> _Available data_
╭──

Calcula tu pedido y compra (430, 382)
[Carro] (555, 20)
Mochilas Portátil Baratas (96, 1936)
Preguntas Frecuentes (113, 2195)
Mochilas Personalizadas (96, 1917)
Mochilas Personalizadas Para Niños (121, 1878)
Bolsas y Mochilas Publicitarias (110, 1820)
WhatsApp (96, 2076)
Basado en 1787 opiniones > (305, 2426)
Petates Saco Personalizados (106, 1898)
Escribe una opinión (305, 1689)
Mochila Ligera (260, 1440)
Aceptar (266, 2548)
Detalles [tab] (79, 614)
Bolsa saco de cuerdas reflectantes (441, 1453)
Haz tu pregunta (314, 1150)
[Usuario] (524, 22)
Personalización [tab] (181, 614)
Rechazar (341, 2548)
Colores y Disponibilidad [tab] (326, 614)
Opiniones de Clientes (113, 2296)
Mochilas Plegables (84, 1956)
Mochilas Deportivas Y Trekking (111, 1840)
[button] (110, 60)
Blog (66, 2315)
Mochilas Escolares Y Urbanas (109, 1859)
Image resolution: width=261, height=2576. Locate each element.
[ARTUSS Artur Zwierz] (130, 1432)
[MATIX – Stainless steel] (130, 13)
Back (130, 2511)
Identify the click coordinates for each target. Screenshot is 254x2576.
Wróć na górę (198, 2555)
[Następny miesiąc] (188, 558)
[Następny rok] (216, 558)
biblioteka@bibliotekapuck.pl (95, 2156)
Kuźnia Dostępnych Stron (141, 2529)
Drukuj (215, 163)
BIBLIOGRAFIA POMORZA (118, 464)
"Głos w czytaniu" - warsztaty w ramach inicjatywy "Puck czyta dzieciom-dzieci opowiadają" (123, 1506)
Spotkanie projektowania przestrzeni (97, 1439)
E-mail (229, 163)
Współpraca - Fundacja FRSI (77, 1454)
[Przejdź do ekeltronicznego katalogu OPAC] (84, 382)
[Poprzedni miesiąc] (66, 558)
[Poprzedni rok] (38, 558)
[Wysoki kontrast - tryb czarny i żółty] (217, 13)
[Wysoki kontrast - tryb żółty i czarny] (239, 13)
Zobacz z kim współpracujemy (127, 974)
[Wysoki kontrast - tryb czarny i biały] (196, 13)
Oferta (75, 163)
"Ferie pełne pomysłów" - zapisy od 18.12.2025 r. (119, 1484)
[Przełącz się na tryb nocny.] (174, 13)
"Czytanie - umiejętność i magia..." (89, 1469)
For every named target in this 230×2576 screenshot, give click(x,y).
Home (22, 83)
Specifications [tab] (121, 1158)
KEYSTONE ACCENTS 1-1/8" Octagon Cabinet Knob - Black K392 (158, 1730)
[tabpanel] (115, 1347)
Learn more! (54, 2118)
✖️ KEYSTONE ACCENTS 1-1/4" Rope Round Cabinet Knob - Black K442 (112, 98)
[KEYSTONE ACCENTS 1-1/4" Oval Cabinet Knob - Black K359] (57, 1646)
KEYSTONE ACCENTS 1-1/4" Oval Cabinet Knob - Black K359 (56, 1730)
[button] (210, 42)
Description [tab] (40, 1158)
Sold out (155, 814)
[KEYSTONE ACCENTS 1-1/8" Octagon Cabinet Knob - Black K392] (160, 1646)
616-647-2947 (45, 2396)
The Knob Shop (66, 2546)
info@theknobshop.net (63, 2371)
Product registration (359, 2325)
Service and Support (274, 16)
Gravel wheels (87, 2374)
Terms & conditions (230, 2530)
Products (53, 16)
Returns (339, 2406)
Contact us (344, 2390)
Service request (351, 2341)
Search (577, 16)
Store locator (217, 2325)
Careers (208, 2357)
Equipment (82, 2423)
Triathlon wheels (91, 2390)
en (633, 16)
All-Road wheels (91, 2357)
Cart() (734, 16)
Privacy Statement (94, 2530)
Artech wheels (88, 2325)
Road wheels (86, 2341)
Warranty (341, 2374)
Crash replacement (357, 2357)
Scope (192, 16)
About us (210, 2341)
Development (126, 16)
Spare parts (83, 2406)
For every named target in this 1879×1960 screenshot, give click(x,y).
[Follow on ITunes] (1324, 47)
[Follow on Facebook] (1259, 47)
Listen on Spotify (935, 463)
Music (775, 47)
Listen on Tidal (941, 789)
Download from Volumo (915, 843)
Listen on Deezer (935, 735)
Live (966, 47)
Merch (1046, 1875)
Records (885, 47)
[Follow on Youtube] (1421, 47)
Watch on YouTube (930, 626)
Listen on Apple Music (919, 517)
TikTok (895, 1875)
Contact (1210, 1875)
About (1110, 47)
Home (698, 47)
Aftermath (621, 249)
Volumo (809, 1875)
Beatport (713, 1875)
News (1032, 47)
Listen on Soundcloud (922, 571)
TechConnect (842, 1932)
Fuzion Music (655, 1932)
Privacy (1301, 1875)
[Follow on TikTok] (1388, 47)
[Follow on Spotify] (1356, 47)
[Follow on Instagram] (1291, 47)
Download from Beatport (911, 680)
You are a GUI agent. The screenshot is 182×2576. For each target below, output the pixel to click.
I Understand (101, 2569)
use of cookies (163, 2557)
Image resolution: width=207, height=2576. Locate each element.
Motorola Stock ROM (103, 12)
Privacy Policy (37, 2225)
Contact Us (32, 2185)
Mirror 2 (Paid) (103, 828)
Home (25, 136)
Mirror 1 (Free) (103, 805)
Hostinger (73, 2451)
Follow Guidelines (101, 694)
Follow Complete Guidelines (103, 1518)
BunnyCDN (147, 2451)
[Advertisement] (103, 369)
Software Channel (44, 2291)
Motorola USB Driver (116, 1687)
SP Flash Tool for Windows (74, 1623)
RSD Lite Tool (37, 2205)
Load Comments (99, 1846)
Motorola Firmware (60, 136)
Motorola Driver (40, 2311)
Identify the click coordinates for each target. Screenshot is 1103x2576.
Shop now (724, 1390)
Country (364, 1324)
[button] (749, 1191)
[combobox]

╰──

Across the records above, in how many lines does the string "żółty" appear? Reply with the figure alone.

> _Response box_
2